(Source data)
□ □ □ □

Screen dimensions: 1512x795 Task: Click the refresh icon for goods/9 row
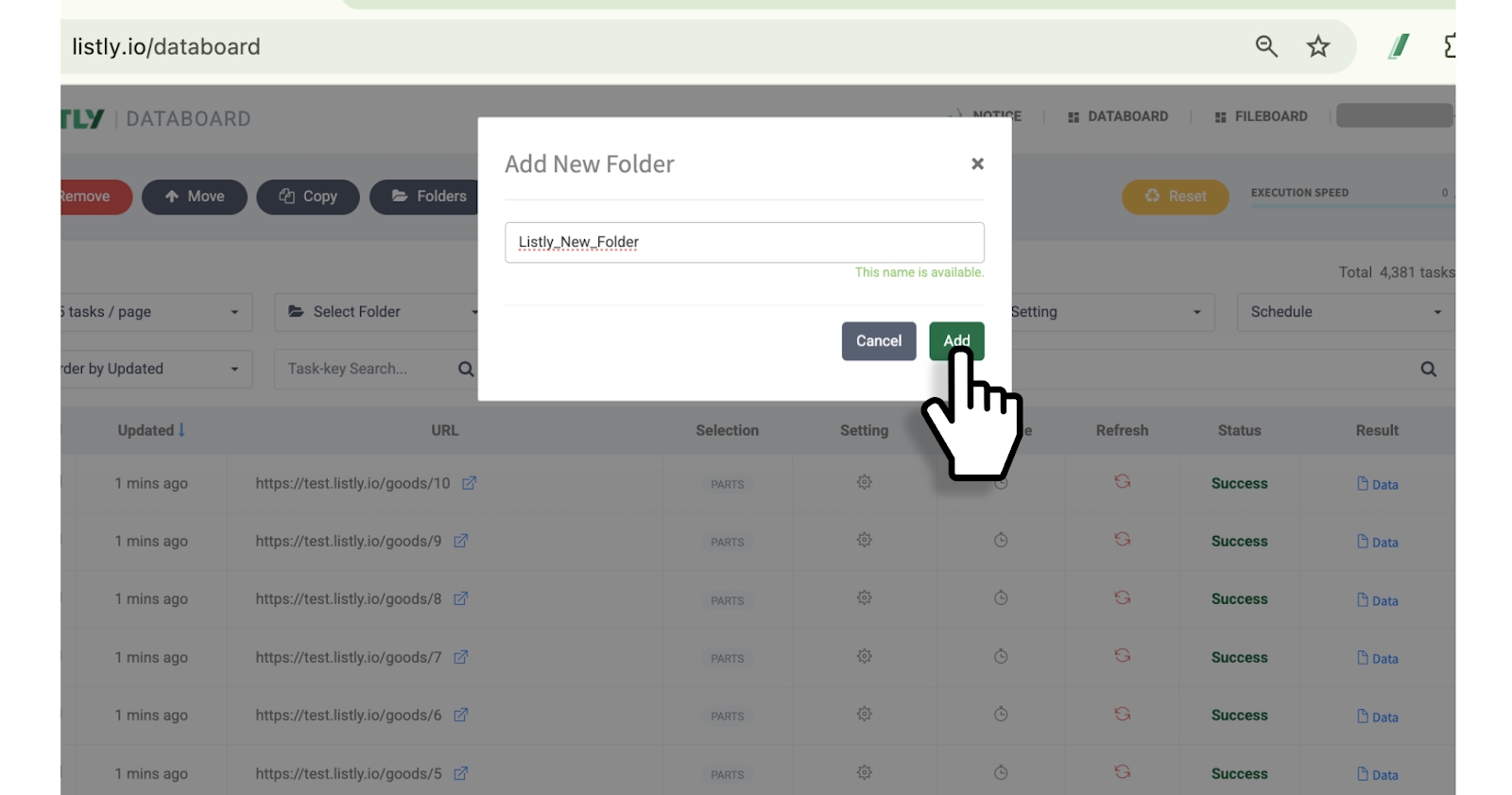[1122, 540]
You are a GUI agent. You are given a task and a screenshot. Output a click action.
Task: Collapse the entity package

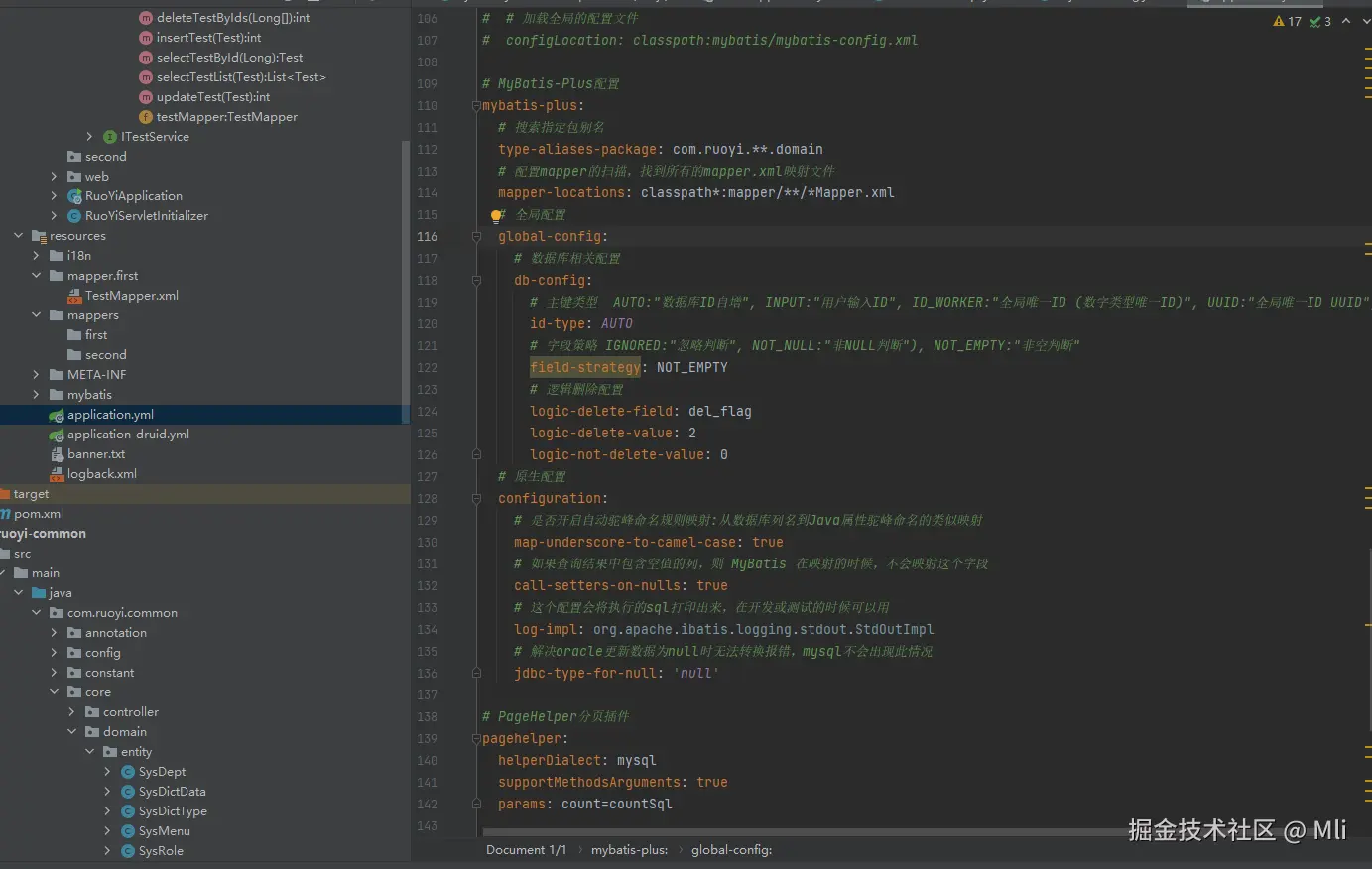point(89,752)
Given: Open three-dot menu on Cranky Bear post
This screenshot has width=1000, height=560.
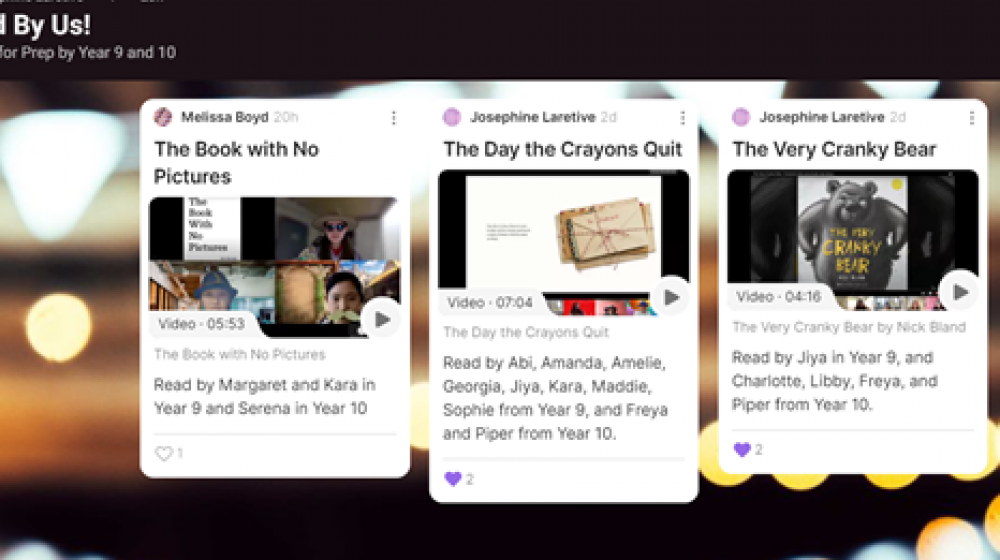Looking at the screenshot, I should click(x=971, y=117).
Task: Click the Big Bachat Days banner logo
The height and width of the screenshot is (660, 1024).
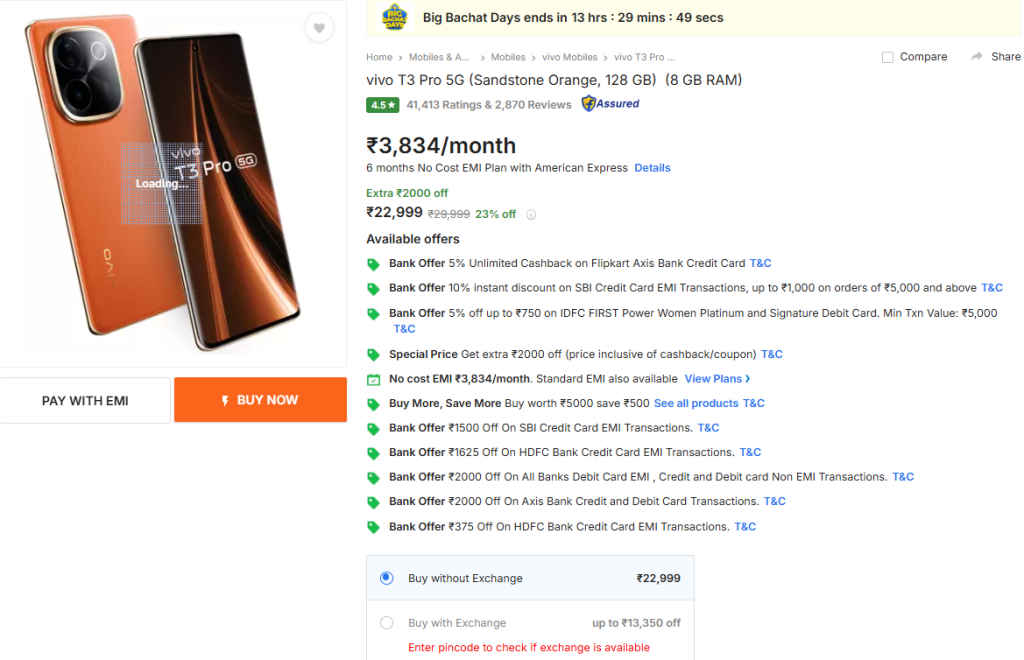Action: pyautogui.click(x=394, y=18)
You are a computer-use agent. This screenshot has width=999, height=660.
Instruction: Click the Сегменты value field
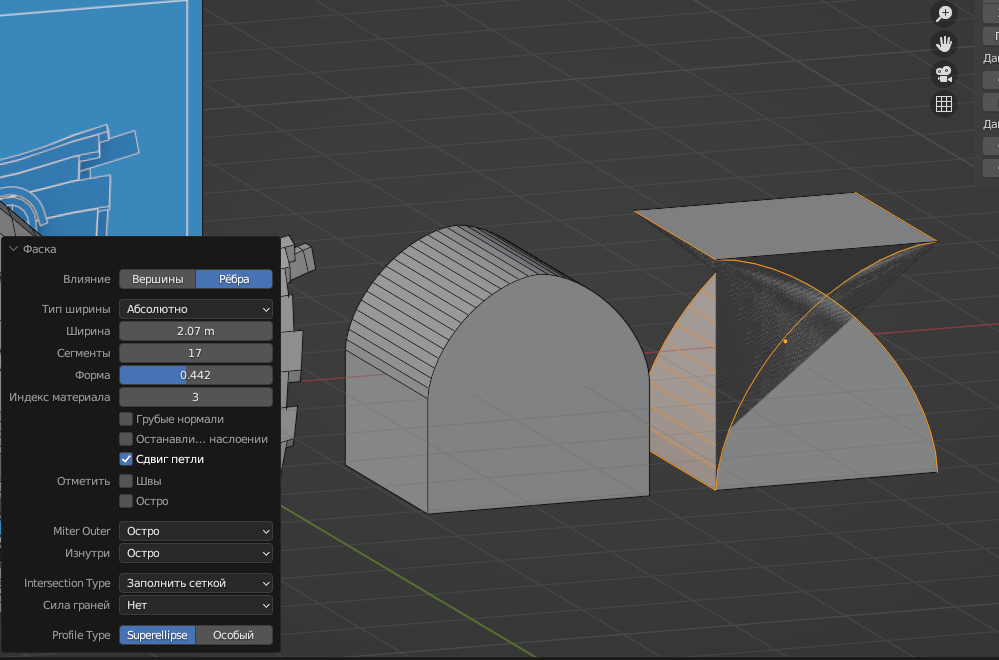[196, 353]
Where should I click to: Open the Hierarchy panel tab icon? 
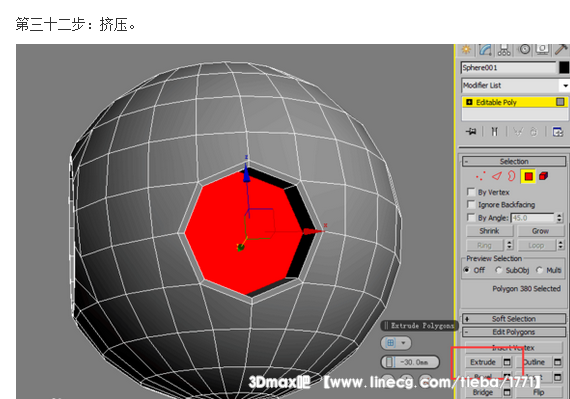click(504, 49)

□ □ □ □

● **YOUR OBJECTIVE**:
Pull out every line of the entries that includes the word "agent".

● **RESULT**:
You are a GUI agent. You are given a task and a screenshot. Output a click action.
You are a computer-use agent. This screenshot has width=999, height=660.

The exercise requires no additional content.